PROBLEM DESCRIPTION:
One part of the entries below is wanted: the lines from the one containing "Given: Click the Airflow management UI icon" through the one containing "You are a computer-use agent. Viewport: 1568px". Write those out exactly and nothing else.

○ ○ ○ ○ ○

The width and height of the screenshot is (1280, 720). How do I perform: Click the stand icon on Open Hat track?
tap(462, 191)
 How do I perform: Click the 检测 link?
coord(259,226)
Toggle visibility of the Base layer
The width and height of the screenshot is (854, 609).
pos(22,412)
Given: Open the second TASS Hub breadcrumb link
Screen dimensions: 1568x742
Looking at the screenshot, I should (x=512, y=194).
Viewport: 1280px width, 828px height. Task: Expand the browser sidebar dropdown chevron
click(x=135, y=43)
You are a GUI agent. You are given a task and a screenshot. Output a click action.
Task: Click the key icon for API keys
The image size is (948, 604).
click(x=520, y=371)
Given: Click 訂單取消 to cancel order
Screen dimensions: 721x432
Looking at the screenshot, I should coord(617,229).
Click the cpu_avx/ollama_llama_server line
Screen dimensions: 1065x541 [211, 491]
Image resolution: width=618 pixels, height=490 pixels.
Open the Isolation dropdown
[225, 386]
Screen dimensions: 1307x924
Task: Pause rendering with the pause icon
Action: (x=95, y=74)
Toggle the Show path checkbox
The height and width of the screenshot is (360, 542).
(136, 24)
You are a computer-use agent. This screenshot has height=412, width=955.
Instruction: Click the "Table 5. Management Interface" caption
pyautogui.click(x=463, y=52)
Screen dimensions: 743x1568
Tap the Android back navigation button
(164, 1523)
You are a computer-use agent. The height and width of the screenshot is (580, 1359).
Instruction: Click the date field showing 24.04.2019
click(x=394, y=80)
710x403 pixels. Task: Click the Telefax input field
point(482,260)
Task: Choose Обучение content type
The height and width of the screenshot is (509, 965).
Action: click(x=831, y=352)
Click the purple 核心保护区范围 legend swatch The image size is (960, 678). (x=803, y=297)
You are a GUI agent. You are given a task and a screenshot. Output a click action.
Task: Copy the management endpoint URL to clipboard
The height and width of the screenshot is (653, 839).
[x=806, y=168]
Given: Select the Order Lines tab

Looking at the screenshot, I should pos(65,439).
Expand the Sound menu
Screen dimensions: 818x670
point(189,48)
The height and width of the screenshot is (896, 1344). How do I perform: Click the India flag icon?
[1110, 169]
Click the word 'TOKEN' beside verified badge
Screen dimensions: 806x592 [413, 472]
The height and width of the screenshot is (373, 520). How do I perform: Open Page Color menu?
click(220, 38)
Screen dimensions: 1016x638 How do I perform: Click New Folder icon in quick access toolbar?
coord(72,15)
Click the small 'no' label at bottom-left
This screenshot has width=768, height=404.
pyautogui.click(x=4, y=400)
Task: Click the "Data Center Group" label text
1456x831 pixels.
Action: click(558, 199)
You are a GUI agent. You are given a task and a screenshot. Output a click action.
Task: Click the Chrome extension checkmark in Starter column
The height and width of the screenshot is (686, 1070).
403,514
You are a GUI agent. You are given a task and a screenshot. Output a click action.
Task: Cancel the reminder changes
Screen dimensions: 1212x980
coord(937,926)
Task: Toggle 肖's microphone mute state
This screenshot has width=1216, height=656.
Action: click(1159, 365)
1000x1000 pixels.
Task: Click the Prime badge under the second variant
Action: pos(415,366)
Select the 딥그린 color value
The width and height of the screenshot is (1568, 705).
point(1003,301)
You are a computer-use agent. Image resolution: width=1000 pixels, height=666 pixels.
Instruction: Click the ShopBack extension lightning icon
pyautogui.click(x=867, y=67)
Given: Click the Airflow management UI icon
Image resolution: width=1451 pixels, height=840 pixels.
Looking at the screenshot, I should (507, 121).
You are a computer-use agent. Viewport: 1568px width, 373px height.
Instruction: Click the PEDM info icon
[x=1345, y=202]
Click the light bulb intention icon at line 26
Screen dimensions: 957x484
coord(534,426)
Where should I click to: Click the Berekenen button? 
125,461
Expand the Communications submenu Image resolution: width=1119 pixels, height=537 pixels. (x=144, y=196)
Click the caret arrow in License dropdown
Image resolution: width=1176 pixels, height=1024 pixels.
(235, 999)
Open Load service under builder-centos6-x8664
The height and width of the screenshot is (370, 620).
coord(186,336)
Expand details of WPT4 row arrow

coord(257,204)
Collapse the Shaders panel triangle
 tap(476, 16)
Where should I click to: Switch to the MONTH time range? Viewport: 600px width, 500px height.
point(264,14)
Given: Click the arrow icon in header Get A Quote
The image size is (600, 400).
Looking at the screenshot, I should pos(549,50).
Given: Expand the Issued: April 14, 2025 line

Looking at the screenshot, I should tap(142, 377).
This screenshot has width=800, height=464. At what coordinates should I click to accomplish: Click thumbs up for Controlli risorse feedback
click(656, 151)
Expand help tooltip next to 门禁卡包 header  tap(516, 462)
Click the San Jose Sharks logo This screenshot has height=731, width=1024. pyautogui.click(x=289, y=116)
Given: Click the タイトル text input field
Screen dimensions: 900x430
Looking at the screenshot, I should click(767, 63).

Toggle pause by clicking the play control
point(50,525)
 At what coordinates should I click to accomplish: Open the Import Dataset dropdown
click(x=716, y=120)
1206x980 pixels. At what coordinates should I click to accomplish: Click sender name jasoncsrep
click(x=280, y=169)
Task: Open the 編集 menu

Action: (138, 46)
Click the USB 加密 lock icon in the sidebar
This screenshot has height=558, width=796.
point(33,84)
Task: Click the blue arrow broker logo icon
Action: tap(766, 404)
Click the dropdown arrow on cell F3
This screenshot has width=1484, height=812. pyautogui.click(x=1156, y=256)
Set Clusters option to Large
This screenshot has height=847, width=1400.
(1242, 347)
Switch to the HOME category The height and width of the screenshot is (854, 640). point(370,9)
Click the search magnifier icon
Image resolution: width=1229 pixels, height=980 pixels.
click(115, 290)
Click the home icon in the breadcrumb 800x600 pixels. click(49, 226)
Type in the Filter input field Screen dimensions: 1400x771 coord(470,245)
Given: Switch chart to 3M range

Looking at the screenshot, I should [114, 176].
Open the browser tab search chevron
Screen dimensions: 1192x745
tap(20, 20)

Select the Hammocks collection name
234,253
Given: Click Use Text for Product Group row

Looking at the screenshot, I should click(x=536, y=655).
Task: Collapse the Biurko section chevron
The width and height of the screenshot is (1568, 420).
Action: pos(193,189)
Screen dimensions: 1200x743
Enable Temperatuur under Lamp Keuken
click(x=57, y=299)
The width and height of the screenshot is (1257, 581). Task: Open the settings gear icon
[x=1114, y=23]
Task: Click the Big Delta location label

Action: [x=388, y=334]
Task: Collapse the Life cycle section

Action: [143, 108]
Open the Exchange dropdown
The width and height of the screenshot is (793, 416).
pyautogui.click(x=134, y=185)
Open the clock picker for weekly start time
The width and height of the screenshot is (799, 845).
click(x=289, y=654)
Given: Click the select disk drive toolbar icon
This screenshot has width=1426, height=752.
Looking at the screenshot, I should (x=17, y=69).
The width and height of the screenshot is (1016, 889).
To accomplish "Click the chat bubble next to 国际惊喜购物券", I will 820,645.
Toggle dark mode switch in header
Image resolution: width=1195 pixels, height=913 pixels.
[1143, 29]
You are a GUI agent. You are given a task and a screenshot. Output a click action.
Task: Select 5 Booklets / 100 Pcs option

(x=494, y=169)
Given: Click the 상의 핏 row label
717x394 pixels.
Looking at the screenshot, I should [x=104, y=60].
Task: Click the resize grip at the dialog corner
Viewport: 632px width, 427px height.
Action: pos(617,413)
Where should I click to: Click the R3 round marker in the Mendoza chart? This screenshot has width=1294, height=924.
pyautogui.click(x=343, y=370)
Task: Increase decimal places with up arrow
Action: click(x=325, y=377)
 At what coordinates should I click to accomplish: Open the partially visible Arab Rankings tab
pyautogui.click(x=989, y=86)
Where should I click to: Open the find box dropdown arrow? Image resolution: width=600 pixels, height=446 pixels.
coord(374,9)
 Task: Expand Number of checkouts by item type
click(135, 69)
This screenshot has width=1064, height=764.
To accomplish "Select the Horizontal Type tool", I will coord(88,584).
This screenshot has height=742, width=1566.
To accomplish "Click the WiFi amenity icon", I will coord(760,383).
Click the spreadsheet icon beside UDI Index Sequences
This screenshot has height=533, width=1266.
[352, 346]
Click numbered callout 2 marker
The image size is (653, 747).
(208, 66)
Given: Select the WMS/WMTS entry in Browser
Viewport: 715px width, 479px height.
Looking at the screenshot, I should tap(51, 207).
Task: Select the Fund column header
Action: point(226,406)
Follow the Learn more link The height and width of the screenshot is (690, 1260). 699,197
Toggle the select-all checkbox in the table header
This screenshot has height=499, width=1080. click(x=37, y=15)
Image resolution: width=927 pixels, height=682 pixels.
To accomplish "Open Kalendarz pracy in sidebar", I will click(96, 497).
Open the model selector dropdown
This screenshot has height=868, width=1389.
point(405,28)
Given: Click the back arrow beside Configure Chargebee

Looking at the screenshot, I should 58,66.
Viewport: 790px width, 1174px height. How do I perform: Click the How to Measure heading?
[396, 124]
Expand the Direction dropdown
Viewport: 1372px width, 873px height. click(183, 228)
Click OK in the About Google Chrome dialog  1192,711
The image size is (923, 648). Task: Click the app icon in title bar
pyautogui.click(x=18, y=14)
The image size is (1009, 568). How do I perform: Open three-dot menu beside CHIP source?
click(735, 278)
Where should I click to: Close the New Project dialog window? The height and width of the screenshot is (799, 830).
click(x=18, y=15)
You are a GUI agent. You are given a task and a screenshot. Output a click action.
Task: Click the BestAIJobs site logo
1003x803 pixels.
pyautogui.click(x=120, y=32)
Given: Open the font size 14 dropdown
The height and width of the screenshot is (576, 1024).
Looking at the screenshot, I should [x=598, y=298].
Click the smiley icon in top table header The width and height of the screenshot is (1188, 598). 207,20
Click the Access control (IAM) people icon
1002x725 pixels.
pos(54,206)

○ ○ ○ ○ ○

WRITTEN ANSWER:
Given: Click the Airflow management UI icon
Image resolution: width=1451 pixels, height=840 pixels.
Looking at the screenshot, I should (507, 121).
You are a computer-use agent. Viewport: 1568px width, 373px height.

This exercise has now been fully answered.